▸ About this task
Using the data beneath this instruction, retype only the lines from the one that contains "Viewport: 800px width, 600px height." down to the one that contains "Given: Click Cancel Expert Mode button", both included, exactly as they appear.

══ Records for the exercise ══

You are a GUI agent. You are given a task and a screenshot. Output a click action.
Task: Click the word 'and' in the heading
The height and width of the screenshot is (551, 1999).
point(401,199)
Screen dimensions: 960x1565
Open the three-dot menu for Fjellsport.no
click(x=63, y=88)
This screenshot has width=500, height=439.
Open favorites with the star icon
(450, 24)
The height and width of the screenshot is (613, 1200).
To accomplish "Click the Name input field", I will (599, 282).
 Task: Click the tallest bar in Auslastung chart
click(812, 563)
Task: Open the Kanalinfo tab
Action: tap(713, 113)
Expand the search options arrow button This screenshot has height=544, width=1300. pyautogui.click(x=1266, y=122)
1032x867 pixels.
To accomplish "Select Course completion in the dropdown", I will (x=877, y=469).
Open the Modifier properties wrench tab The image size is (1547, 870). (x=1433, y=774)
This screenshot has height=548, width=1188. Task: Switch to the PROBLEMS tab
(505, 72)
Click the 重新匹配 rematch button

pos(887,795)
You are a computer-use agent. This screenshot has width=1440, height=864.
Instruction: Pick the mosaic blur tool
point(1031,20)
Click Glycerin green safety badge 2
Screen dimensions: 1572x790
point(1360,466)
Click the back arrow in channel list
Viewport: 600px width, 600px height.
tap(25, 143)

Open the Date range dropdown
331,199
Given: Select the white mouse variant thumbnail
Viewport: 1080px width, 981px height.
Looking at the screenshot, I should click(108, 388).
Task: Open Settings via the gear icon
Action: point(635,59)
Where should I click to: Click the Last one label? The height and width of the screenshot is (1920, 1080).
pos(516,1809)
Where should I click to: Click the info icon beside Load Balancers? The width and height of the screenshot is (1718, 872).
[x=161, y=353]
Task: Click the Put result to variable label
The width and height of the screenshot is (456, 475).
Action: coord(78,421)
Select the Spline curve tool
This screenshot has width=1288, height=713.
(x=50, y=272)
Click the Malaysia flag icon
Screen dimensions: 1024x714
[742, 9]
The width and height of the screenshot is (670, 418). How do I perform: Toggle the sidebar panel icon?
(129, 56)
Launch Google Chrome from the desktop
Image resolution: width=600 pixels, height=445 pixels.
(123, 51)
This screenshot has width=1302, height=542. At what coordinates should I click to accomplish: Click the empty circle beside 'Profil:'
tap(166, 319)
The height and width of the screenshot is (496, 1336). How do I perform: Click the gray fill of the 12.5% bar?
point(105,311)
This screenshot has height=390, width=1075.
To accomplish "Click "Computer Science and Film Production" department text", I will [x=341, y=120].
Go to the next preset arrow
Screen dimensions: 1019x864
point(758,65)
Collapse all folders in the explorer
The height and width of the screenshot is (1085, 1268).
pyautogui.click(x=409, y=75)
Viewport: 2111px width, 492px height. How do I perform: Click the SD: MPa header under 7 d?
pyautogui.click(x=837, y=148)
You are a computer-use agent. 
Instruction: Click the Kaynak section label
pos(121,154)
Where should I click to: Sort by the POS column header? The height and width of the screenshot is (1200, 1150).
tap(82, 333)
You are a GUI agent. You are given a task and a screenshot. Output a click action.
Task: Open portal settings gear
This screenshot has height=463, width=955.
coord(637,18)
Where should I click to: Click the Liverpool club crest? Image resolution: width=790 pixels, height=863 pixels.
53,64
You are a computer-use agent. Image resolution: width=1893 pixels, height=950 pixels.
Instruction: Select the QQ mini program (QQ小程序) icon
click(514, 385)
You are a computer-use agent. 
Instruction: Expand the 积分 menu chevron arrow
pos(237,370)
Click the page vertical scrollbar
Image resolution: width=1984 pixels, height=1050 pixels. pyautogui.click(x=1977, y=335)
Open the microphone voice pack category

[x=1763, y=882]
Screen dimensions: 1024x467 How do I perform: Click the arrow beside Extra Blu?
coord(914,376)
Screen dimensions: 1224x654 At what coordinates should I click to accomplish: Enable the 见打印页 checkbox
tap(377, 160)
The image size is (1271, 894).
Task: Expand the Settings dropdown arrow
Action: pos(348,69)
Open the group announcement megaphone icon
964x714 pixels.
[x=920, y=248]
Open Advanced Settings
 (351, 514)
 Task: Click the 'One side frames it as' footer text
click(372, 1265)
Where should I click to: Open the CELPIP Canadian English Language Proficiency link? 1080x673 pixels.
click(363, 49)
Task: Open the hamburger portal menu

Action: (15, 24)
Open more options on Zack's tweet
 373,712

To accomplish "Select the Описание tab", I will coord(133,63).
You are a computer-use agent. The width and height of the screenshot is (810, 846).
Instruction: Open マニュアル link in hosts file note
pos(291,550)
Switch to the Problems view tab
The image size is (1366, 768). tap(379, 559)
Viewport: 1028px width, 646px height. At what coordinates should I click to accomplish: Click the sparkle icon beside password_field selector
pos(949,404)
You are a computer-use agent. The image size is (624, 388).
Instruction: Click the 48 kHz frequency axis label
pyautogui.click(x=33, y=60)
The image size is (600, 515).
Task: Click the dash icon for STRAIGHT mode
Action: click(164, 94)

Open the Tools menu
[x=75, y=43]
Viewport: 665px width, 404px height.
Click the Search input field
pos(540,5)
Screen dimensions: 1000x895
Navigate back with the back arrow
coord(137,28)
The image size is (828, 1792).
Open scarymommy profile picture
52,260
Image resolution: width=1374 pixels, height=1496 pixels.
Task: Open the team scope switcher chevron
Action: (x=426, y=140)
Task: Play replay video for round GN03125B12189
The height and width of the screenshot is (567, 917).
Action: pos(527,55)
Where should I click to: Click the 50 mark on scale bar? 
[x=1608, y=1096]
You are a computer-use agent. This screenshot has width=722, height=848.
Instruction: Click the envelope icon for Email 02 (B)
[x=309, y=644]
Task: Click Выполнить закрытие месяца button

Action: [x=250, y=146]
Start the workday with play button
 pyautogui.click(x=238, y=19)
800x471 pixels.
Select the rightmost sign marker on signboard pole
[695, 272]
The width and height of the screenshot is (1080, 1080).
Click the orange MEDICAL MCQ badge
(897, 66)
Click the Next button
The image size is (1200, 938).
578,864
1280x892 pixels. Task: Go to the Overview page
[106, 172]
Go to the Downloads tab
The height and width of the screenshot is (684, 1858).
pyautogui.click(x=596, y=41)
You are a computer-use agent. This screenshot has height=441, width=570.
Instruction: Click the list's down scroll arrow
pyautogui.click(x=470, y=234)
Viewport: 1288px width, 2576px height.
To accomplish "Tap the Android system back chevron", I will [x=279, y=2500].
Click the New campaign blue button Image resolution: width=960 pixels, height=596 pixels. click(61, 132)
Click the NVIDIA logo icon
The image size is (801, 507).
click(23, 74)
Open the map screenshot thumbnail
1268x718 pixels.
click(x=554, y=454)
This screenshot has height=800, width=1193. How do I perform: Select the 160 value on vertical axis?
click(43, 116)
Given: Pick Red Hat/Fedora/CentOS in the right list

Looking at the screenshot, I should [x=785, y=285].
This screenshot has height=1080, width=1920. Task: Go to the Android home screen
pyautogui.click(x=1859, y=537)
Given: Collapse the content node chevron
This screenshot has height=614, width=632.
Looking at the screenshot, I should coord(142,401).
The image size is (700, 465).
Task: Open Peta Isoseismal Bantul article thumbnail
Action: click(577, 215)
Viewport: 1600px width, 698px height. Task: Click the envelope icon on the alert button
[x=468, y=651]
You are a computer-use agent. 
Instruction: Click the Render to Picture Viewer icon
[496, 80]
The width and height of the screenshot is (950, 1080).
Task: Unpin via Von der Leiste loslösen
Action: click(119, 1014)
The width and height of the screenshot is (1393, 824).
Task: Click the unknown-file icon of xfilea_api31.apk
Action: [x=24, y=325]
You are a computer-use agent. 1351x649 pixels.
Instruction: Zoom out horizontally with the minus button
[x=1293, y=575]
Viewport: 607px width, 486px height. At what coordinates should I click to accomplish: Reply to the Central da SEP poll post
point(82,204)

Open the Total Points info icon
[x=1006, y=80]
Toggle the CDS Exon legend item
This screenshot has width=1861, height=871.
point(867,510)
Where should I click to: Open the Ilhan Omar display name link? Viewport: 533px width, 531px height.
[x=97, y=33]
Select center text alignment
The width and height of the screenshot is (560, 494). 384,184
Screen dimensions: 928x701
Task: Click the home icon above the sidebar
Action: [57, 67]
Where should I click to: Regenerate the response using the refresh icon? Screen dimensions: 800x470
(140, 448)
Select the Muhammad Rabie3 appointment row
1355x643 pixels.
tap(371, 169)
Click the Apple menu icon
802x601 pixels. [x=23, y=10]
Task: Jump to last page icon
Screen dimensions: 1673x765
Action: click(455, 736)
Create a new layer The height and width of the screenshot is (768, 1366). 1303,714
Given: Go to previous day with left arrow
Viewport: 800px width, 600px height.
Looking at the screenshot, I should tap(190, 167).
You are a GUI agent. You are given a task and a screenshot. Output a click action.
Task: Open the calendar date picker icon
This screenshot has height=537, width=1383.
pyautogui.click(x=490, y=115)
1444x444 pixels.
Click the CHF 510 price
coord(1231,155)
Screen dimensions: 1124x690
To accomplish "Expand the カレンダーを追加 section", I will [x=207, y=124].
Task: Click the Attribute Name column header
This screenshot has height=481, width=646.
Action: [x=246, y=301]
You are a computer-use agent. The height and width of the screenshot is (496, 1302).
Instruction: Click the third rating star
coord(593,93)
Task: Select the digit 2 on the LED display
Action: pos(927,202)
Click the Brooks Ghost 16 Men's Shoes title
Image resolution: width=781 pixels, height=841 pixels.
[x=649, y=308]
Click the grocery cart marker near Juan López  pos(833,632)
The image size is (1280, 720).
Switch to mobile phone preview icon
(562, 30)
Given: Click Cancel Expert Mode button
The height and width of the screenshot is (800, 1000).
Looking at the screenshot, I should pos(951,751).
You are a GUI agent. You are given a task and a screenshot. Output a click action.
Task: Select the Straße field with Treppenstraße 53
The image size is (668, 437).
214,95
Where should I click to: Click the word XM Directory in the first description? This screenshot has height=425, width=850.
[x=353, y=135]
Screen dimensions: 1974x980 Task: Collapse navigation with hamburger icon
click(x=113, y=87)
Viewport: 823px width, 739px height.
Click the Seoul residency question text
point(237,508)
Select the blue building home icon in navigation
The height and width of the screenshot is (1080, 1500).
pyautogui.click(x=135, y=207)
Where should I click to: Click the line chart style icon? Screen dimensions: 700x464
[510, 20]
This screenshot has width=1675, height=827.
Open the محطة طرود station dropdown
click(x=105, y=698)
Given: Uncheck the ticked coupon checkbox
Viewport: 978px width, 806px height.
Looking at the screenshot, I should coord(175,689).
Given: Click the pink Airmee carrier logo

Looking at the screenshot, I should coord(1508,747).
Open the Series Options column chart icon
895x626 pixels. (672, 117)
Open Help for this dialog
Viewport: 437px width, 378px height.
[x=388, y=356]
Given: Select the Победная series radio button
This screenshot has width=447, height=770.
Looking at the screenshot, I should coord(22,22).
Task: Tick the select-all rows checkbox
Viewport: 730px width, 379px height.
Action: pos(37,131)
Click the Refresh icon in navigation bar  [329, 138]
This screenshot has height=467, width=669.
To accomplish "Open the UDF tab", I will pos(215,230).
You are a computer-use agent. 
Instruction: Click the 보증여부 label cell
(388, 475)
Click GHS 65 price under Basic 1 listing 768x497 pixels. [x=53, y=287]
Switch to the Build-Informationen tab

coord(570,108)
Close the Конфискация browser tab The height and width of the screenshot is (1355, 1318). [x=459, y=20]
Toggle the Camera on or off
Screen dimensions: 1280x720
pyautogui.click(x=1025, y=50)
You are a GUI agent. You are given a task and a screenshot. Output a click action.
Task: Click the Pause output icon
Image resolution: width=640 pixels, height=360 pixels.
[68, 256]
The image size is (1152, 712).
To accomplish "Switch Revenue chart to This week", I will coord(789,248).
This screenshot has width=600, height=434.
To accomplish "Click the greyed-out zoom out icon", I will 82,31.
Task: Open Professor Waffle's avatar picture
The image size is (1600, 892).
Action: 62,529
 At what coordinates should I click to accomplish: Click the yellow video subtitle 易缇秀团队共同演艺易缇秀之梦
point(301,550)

═══

▸ Answer to this problem
Viewport: 800px width, 600px height.
Looking at the screenshot, I should tap(190, 167).
You are a GUI agent. You are given a task and a screenshot. Output a click action.
Task: Open the calendar date picker icon
This screenshot has height=537, width=1383.
pyautogui.click(x=490, y=115)
1444x444 pixels.
Click the CHF 510 price
coord(1231,155)
Screen dimensions: 1124x690
To accomplish "Expand the カレンダーを追加 section", I will [x=207, y=124].
Task: Click the Attribute Name column header
This screenshot has height=481, width=646.
Action: [x=246, y=301]
You are a computer-use agent. The height and width of the screenshot is (496, 1302).
Instruction: Click the third rating star
coord(593,93)
Task: Select the digit 2 on the LED display
Action: pos(927,202)
Click the Brooks Ghost 16 Men's Shoes title
Image resolution: width=781 pixels, height=841 pixels.
[x=649, y=308]
Click the grocery cart marker near Juan López  pos(833,632)
The image size is (1280, 720).
Switch to mobile phone preview icon
(562, 30)
Given: Click Cancel Expert Mode button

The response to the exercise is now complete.